1 1/2 c. corn kernels, rinsed and drained
3/4 c. quinoa, rinsed and drained
1 1/2 c. stock or water*
1 c. small broccoli florets
12 small tomatoes, halved (I used baby heirloom tomatoes)
block of Parmesan (always best freshly grated)
sea salt, pepper to taste
1.) Heat E.V.O.O. in a large skillet; sautee corn over medium-high heat until it begins to turn golden, approx. 10 minutes. Add a dash of salt and pepper.
2.) Add quinoa; sauté mixture until grains begin to brown, approx. 5 minutes. Add a dash of salt and pepper.
3.) Add stock or water. *I didn’t have stock and so cheated a bit by adding in a chicken flavor seasoning packet left over from a packet of ramen noodles.
4.) Once water begins to boil, give the mixture a final stir. Turn the heat down to medium-low, cover and let cook for 15 minutes.

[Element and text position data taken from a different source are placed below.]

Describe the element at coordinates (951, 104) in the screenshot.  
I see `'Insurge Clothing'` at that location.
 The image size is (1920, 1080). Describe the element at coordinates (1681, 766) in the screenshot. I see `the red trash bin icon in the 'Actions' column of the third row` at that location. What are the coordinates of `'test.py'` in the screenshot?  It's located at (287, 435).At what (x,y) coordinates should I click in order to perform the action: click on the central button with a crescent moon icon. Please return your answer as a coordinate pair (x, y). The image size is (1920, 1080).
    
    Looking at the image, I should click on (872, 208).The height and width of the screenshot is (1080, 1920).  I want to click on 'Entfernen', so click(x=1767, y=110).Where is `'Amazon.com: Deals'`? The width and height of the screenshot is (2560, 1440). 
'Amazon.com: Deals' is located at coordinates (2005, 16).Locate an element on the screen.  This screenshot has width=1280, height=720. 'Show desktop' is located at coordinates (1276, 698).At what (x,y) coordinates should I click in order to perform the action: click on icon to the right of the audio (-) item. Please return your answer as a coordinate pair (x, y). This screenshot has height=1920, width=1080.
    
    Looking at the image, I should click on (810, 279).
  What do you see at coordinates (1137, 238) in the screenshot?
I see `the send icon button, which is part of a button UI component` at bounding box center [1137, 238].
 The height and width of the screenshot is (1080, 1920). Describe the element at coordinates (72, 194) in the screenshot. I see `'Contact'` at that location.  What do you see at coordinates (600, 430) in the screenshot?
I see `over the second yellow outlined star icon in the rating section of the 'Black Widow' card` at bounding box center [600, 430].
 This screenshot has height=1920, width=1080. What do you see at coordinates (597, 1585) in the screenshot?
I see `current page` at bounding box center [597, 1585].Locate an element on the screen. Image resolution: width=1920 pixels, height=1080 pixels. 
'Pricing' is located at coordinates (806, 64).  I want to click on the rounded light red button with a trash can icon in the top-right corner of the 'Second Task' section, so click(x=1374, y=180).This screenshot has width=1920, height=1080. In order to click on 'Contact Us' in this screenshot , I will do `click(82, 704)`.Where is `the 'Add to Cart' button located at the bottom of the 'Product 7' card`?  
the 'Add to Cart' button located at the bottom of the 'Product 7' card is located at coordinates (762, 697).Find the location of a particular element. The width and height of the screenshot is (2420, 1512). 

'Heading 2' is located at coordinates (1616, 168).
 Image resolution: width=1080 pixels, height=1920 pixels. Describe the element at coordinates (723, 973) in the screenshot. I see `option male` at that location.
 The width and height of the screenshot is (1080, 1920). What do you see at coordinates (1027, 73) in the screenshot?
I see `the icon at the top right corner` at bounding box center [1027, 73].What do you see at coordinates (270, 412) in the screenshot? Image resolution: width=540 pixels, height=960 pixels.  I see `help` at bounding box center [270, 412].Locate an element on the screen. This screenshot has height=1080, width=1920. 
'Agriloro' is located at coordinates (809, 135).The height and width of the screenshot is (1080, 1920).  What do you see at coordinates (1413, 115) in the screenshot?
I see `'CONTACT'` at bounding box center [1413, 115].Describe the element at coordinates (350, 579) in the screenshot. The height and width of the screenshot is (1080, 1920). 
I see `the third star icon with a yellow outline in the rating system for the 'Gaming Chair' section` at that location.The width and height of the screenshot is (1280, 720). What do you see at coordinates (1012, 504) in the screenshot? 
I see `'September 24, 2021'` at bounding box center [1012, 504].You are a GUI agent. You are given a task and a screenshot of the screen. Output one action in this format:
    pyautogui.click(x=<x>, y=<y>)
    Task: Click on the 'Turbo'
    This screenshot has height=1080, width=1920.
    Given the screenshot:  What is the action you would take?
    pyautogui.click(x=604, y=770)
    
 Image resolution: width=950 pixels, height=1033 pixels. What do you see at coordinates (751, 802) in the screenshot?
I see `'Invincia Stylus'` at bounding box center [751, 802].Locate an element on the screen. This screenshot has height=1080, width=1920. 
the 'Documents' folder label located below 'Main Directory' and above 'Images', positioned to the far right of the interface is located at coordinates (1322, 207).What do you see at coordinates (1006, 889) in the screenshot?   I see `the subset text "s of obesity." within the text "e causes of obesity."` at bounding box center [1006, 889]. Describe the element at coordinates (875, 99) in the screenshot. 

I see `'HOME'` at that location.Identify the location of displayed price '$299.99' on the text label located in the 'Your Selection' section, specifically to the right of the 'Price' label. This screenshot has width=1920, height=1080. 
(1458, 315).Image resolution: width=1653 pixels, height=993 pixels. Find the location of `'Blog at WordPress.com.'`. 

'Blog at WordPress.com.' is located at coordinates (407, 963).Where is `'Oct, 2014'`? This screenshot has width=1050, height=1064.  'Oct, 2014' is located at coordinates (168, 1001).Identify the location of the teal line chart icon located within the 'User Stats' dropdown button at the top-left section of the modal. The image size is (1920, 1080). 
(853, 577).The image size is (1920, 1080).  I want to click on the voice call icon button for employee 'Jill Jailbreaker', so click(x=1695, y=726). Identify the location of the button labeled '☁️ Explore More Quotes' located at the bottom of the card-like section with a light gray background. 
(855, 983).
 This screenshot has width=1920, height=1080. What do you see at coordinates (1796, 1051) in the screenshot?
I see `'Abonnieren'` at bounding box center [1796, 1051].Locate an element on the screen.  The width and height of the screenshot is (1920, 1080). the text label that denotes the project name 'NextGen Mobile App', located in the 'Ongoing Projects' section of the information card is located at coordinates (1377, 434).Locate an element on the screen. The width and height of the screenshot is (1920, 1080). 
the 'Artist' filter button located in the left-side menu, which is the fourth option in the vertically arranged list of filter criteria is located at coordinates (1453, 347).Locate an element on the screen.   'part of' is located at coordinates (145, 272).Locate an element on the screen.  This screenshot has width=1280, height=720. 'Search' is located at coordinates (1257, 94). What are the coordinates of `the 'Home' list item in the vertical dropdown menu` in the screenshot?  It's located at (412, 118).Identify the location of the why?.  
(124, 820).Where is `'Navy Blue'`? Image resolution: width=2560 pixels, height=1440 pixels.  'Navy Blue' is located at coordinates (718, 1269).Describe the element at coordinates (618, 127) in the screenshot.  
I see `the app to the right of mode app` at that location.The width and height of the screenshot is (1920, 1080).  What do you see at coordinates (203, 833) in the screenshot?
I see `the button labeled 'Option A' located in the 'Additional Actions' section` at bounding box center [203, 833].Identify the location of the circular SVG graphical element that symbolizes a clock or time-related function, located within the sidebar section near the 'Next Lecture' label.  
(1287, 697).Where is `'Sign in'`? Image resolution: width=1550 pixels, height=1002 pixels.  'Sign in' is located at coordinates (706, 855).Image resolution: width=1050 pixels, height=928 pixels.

5.) While quinoa cooks, boil water in a saucepan. Blanche broccoli florets 2 minutes, or until they turn bright green. Immediately drain into strainer and run under cold water.
6.) Test quinoa for doneness: grains should be fluffy and soft. If the kernels are still hard, add a touch of liquid to the pan (so that the bottom stays moist) and return to heat for another 3-5 minutes, or until liquid is absorbed and grains are fully cooked.
7.) In bowl, top quinoa and corn mixture with broccoli florets and tomato halves. Grate with fresh Parmesan to taste.